Kanun hükmünün iptaline ilişkin gerekçe, kroki ve listelerde sınır ve koordinatları gösterilen alanlarda yapılacak yapılara ilişkin olarak kıyı hukuku rejimi yönünden tabi olunacak herhangi bir kural bulunmadığı ve bu konuda denetimsiz bir alan oluşturulduğu; bu durumun ise Anayasa’nın 43. ve 56. maddeleri ile devlete verilen çevreyi ve kıyıları koruma görevinin yerine getirilmesine engel oluşturduğuna dayandırılmaktadır.
3621 sayılı Kanun’da kıyı, kıyı çizgisi ile kıyı kenar çizgisi arasında kalan alan; sahil şeridi ise, kıyı kenar çizgisinden itibaren kara yönünde yatay olarak en az 100 metre genişliğindeki alan olarak ifade edilmiştir.
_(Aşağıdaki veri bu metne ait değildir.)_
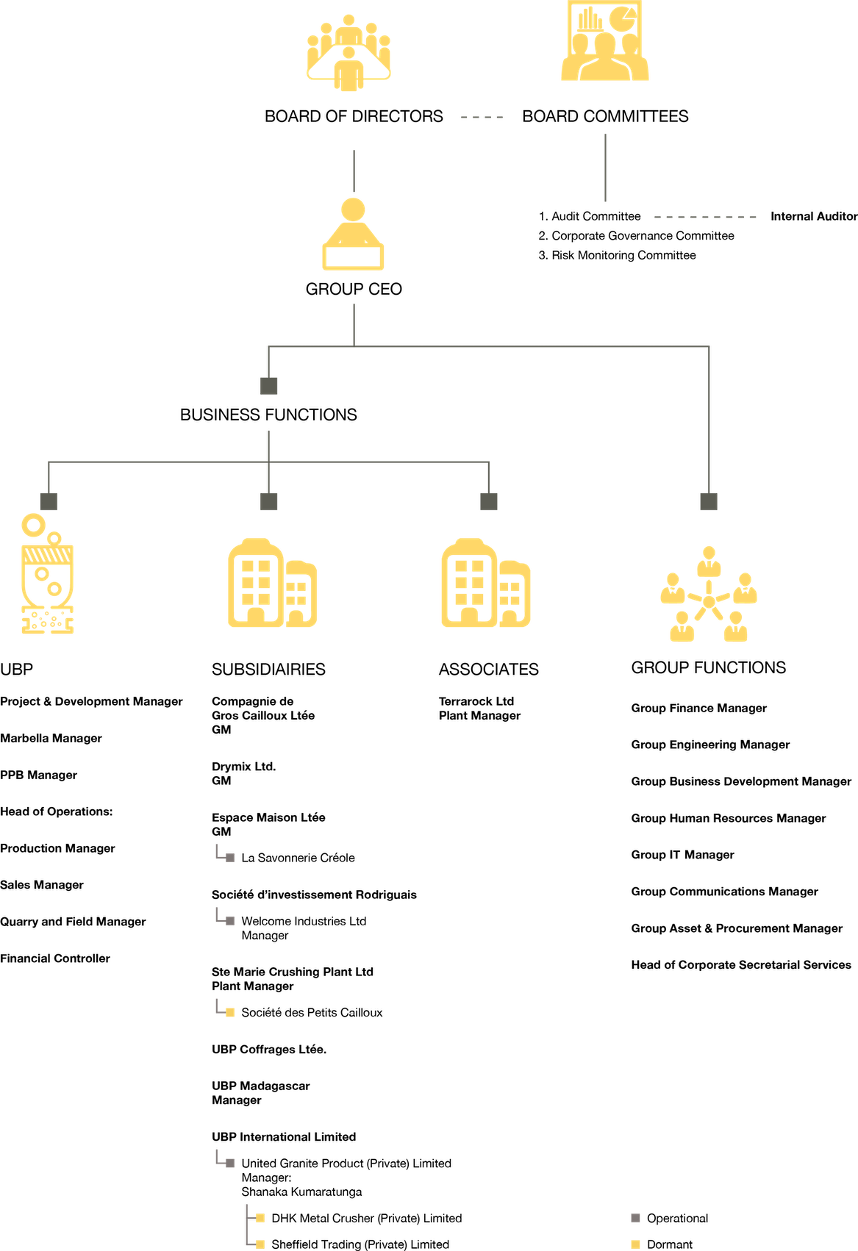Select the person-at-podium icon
tap(353, 235)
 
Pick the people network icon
tap(709, 595)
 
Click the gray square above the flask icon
tap(49, 501)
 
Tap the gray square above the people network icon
tap(709, 501)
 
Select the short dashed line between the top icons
tap(482, 117)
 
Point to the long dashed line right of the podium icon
tap(704, 217)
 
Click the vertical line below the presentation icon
tap(605, 167)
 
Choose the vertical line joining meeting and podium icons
tap(354, 171)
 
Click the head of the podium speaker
tap(354, 209)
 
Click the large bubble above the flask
tap(33, 524)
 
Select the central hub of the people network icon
tap(709, 602)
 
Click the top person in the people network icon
tap(709, 560)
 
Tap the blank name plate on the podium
tap(353, 257)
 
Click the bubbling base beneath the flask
tap(48, 623)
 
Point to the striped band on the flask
tap(49, 554)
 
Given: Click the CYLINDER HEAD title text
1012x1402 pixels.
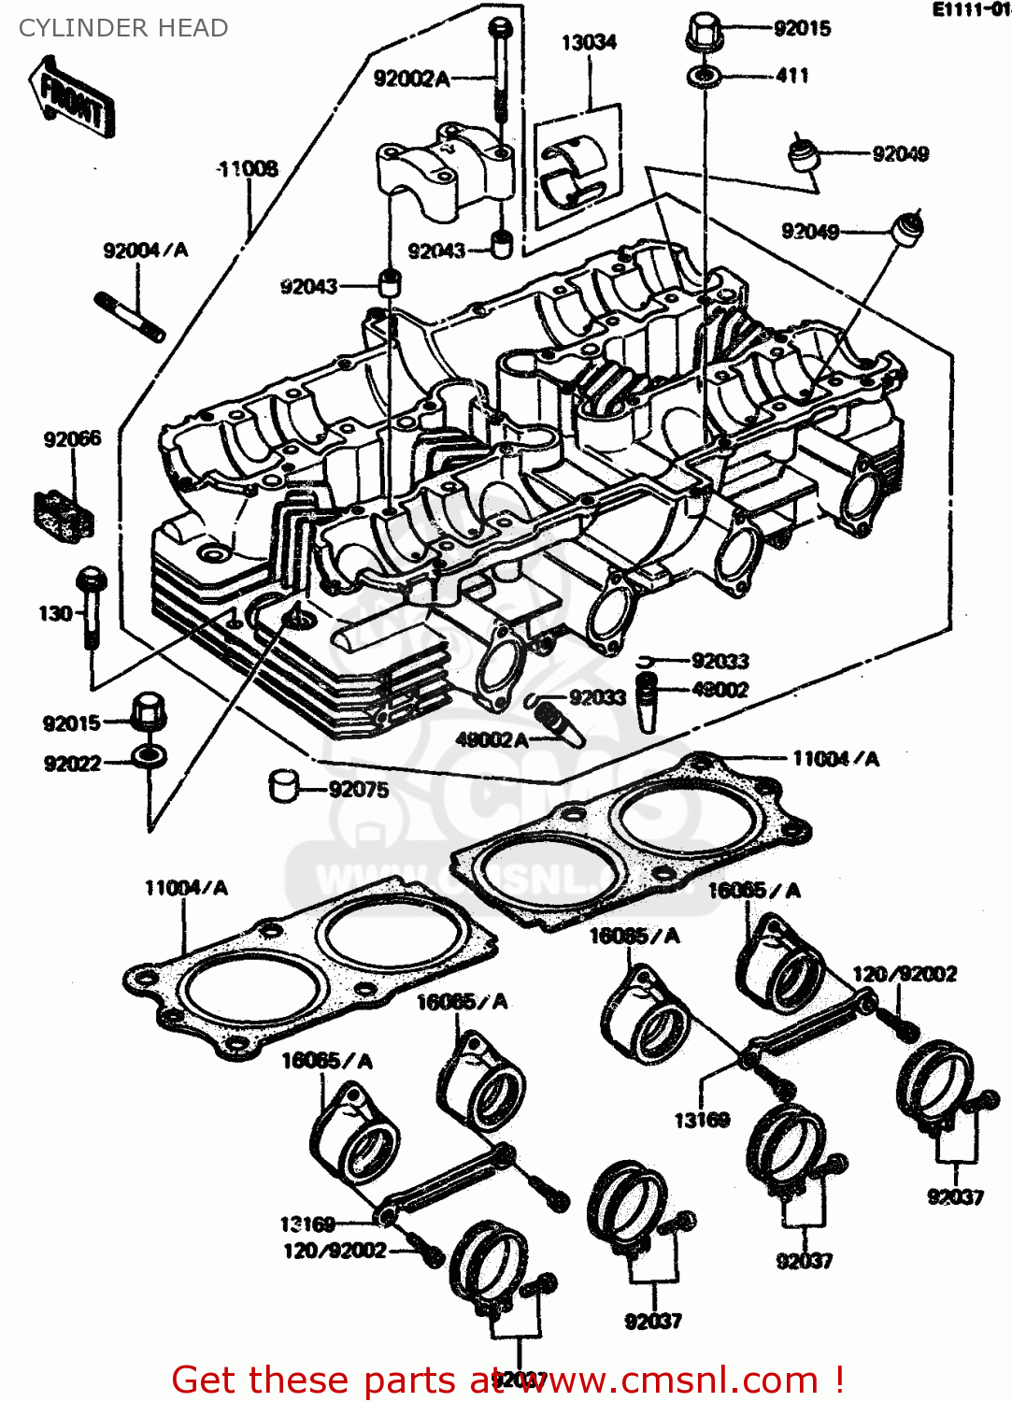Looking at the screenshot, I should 123,28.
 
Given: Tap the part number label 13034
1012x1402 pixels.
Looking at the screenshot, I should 589,42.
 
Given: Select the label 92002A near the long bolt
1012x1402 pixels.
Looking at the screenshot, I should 411,79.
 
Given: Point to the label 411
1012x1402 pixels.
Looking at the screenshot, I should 791,76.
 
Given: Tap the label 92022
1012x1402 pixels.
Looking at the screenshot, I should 72,764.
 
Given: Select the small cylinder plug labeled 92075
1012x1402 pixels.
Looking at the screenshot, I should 283,785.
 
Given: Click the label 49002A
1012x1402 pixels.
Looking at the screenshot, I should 492,739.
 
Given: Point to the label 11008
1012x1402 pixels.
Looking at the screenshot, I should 248,169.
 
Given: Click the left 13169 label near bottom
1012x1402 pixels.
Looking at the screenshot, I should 306,1223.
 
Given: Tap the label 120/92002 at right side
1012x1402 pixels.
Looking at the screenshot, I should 904,974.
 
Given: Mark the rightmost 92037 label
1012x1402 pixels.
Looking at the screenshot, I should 955,1196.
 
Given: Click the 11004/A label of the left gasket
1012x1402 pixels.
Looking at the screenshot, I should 185,887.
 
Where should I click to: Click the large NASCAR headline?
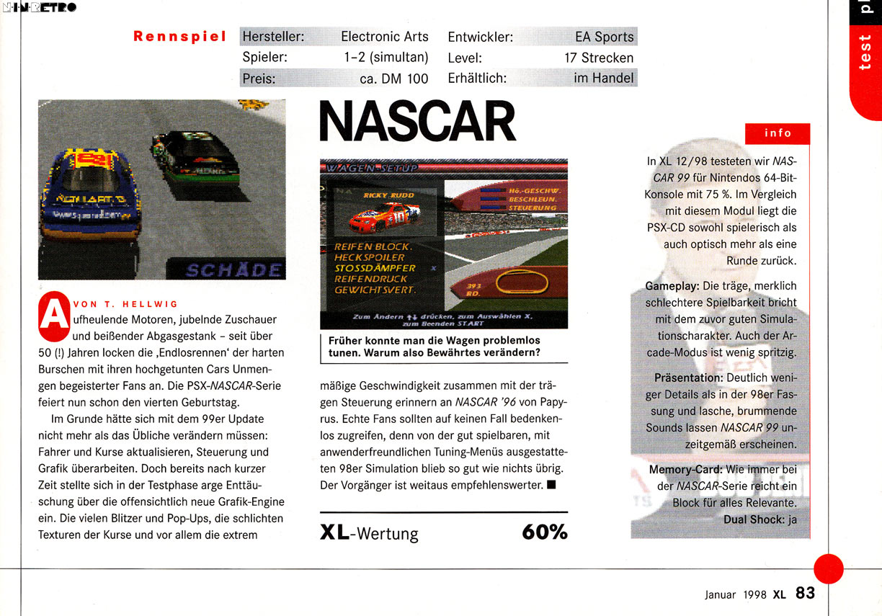pos(417,122)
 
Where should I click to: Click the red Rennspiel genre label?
pos(179,37)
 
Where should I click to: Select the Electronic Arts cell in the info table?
pos(384,37)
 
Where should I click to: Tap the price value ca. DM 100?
pos(393,79)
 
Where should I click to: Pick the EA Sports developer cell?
pos(604,37)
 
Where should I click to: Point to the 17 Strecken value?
pos(599,58)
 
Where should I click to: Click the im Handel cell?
pos(603,78)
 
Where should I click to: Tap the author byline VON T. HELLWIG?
pos(125,303)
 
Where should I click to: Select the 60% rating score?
pos(544,532)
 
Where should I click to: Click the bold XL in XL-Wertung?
pos(334,533)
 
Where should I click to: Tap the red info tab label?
pos(778,133)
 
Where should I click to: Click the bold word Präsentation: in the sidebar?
pos(688,378)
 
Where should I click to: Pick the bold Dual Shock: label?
pos(753,519)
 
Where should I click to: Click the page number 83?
pos(805,593)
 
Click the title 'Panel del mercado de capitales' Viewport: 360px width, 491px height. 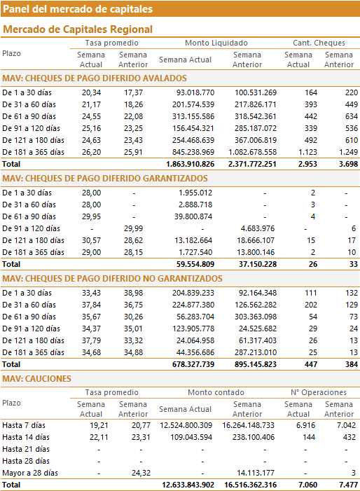(78, 9)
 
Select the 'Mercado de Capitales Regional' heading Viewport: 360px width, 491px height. (78, 29)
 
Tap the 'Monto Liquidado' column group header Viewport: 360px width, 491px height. (216, 43)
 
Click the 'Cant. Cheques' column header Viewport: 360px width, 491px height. (319, 43)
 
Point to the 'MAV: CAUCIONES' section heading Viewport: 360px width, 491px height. (36, 379)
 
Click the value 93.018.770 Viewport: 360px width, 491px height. (193, 92)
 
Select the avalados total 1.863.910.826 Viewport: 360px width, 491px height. (190, 164)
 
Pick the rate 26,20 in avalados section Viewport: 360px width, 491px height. (92, 152)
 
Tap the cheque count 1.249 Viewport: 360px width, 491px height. (348, 152)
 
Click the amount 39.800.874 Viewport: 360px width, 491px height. (193, 216)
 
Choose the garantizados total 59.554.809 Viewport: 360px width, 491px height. (195, 264)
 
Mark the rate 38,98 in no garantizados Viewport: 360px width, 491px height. (133, 293)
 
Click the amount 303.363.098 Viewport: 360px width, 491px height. (256, 317)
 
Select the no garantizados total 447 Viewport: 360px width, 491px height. (311, 364)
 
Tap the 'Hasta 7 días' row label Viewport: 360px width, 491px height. (24, 426)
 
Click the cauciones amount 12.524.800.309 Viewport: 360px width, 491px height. (186, 426)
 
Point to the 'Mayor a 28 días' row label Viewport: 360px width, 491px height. (30, 473)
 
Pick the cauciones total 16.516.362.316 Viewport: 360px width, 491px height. (250, 485)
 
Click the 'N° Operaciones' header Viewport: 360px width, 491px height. (319, 392)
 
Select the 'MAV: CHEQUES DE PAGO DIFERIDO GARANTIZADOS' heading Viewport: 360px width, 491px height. (105, 179)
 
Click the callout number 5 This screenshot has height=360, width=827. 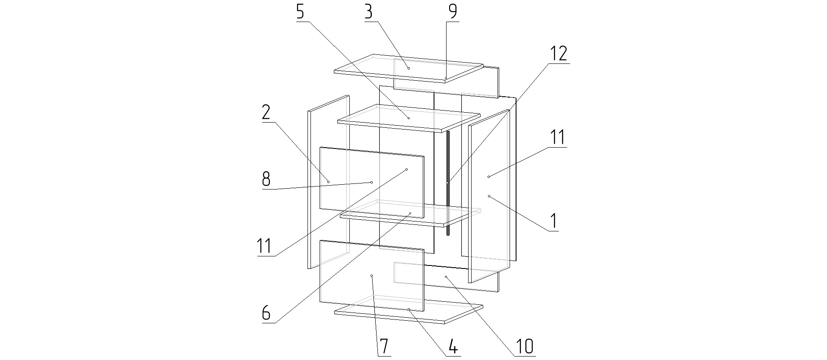(300, 12)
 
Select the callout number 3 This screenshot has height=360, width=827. (368, 12)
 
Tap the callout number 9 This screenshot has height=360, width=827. (452, 12)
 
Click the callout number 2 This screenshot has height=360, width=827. (266, 112)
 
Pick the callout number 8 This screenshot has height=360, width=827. (266, 179)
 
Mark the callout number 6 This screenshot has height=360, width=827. (266, 313)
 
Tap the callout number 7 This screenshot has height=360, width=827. (384, 346)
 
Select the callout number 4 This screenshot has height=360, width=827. (452, 346)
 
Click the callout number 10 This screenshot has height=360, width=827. (524, 346)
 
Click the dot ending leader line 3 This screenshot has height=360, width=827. (409, 68)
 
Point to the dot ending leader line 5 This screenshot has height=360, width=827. (409, 118)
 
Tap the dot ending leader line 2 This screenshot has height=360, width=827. (328, 182)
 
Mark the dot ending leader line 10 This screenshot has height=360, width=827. (446, 276)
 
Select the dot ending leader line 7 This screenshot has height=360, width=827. (371, 275)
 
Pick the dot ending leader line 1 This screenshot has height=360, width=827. (489, 196)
Doldurma ve kurutma yoluyla elde edilen araziler ise kamu yararının gerektirdiği hallerde uygulama imar planı kararı ile deniz, göl ve akarsularda ekolojik özellikler dikkate alınarak doldurulan ve kurutulan alanlar olup bu şekilde elde edilen araziler kıyıların hukuksal rejimine bağlıdır.
Kanun’da yapı ve yapılaşmaya ilişkin kurallar genel olarak kıyılar yönünden 6. maddede, sahil şeritleri yönünden 5. ve 8. maddelerde, doldurma ve kurutma yoluyla kazanılan araziler yönünden 7. maddede düzenlenmiştir.
Anayasa’nın 43. maddesinde, kıyıların, Devletin hüküm ve tasarrufu altında olduğu; deniz, göl ve akarsu kıyıları, deniz ve göllerin kıyılarını çevreleyen sahil şeritlerinden yararlanmada öncelikle kamu yararının gözetileceği; kıyılarla sahil şeritlerinin, kullanılış amaçlarına göre derinliği ve kişilerin bu yerlerden yararlanma imkân ve şartlarının kanunda düzenleneceği hüküm altına alınmış; 56. maddesinde ise, herkesin, sağlıklı ve dengeli bir çevrede yaşama hakkına sahip olduğu; çevreyi geliştirmenin, çevre sağlığını korumanın ve çevre kirlenmesini önlemenin Devletin ve vatandaşların ödevi olduğu düzenlenmiştir.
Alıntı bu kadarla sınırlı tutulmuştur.